> _TASK REQUIREMENTS_
Print the line containing "The width and", then every line after it through the end of the material, exactly as written and without pictures.

========

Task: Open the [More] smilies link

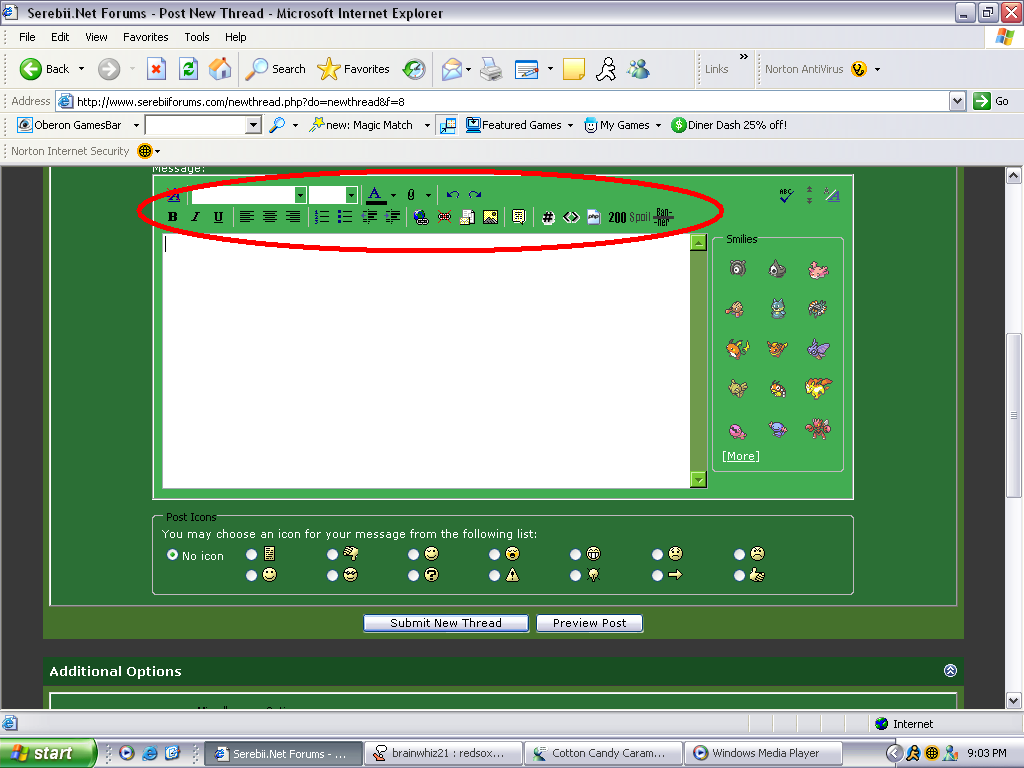Action: [x=741, y=456]
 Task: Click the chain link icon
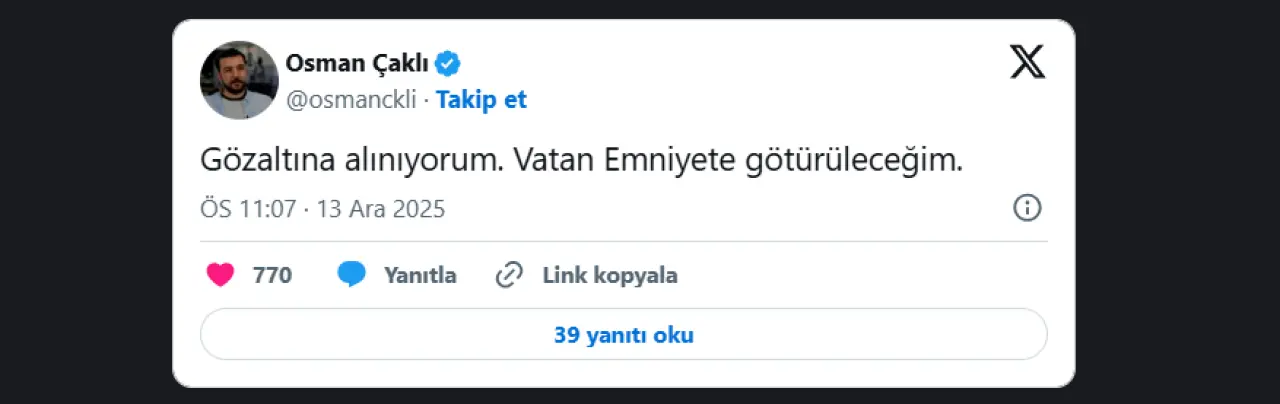coord(510,275)
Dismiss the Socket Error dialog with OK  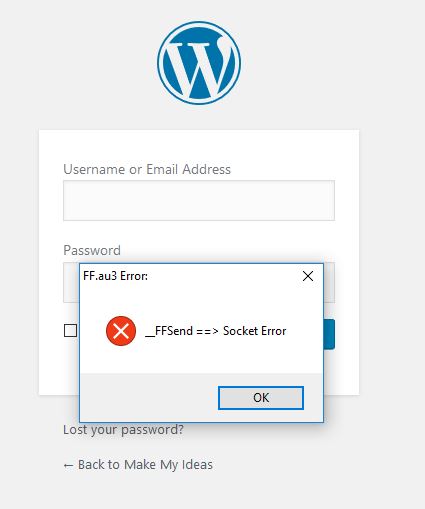pyautogui.click(x=261, y=398)
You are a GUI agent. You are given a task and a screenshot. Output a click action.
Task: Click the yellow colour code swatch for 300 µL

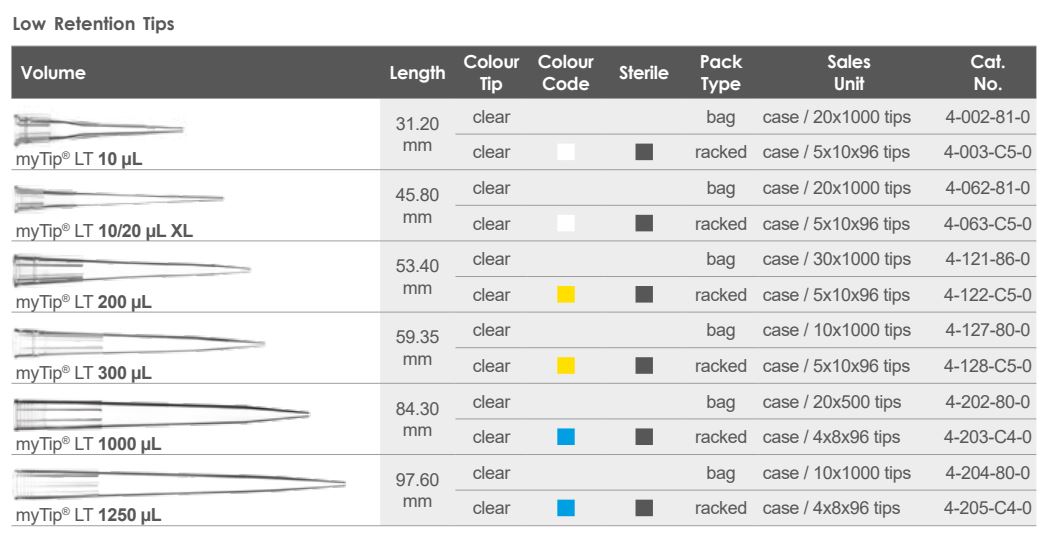point(565,366)
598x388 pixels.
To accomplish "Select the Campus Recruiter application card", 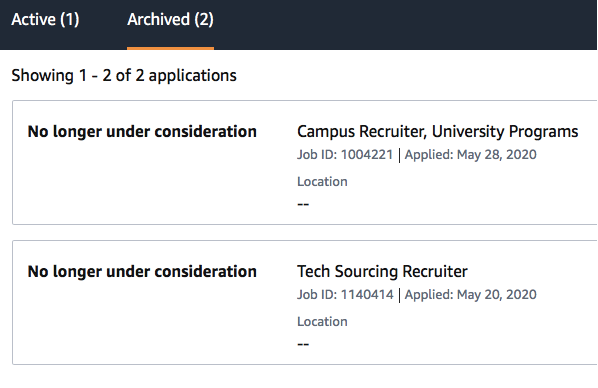I will coord(305,163).
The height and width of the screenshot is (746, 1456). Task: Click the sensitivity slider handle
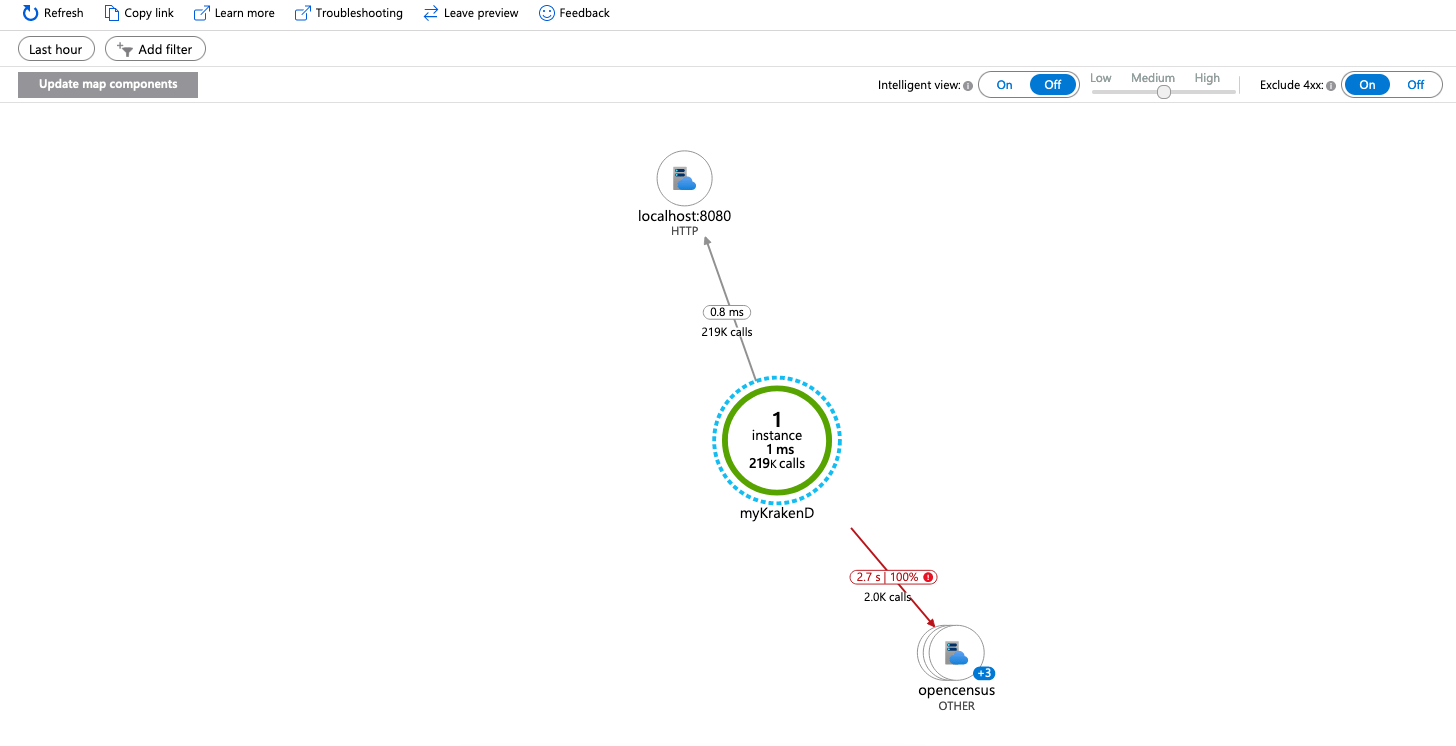[1163, 92]
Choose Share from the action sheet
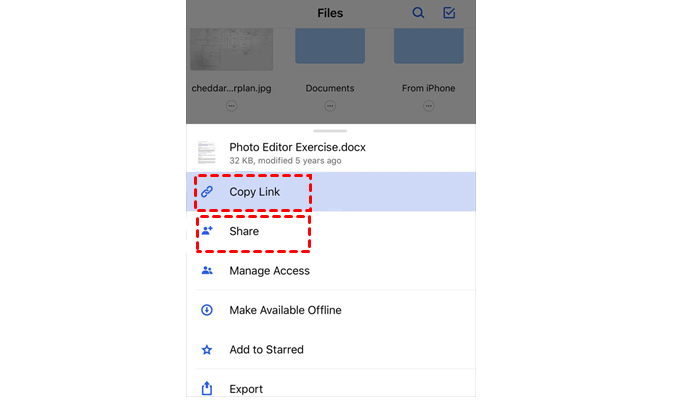700x400 pixels. coord(244,231)
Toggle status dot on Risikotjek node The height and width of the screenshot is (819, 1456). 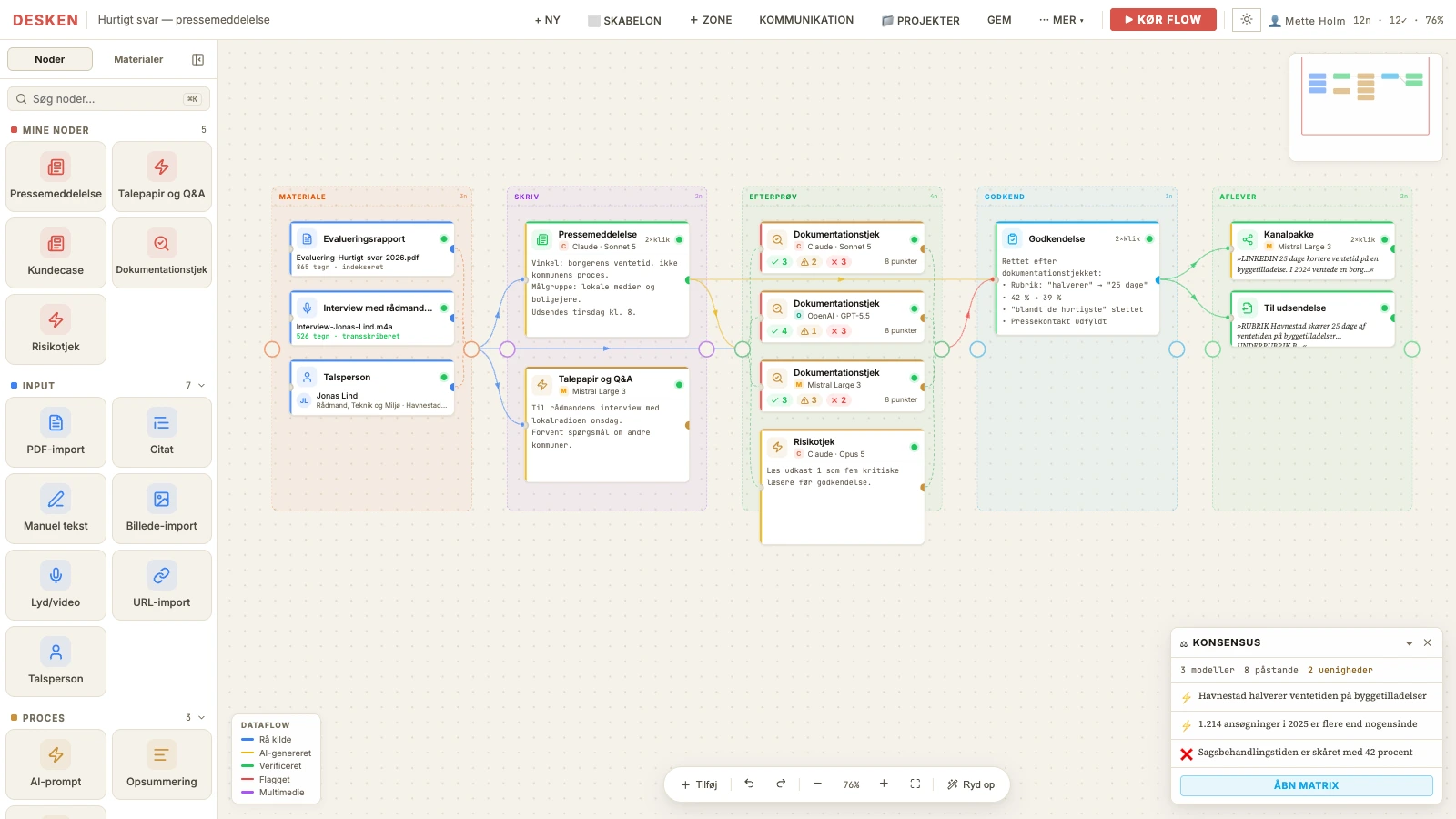915,447
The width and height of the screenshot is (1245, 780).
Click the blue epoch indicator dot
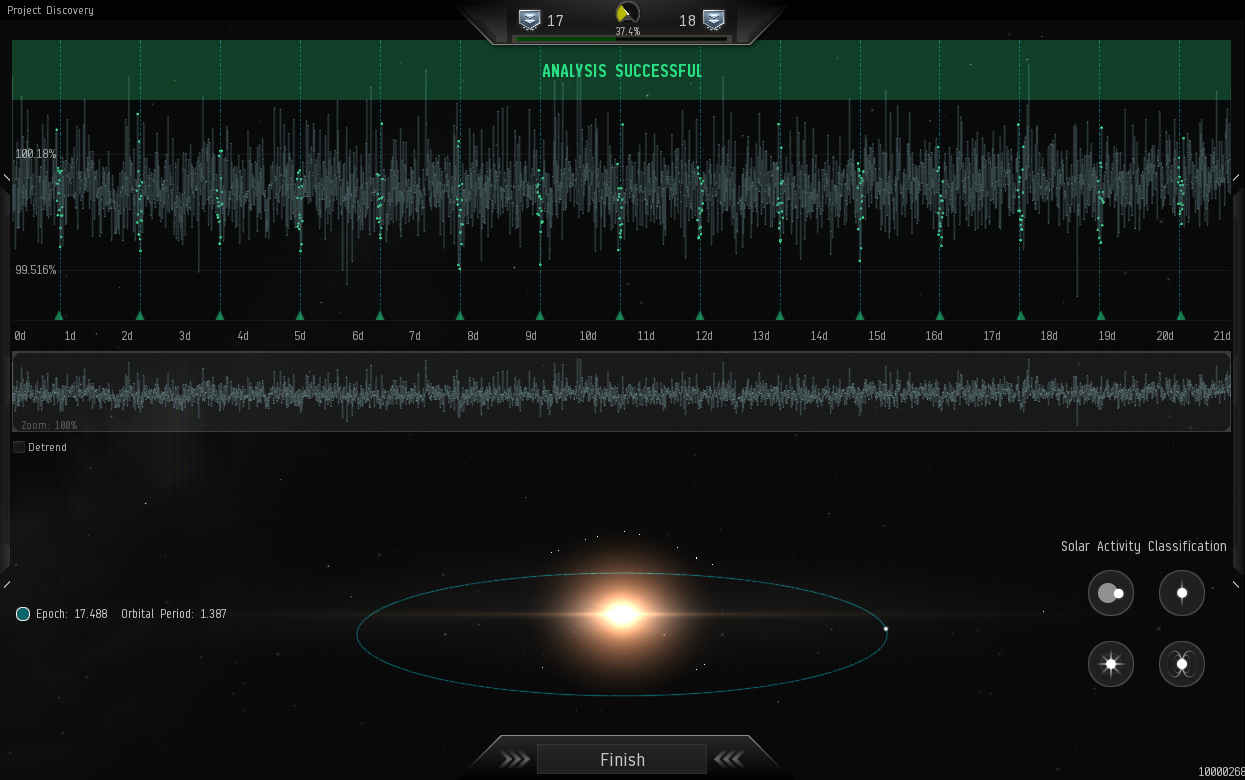(22, 614)
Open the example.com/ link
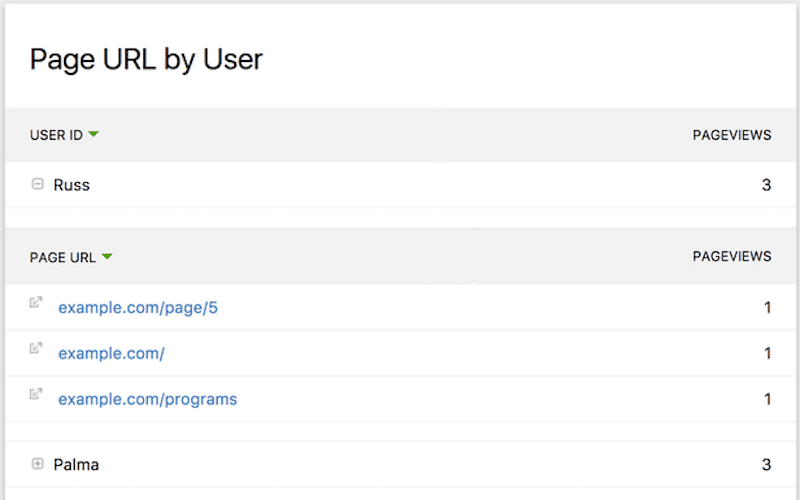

========

> _EXERCISE SOLUTION_
The width and height of the screenshot is (1245, 780).
Click the blue epoch indicator dot
(22, 614)
Open the example.com/ link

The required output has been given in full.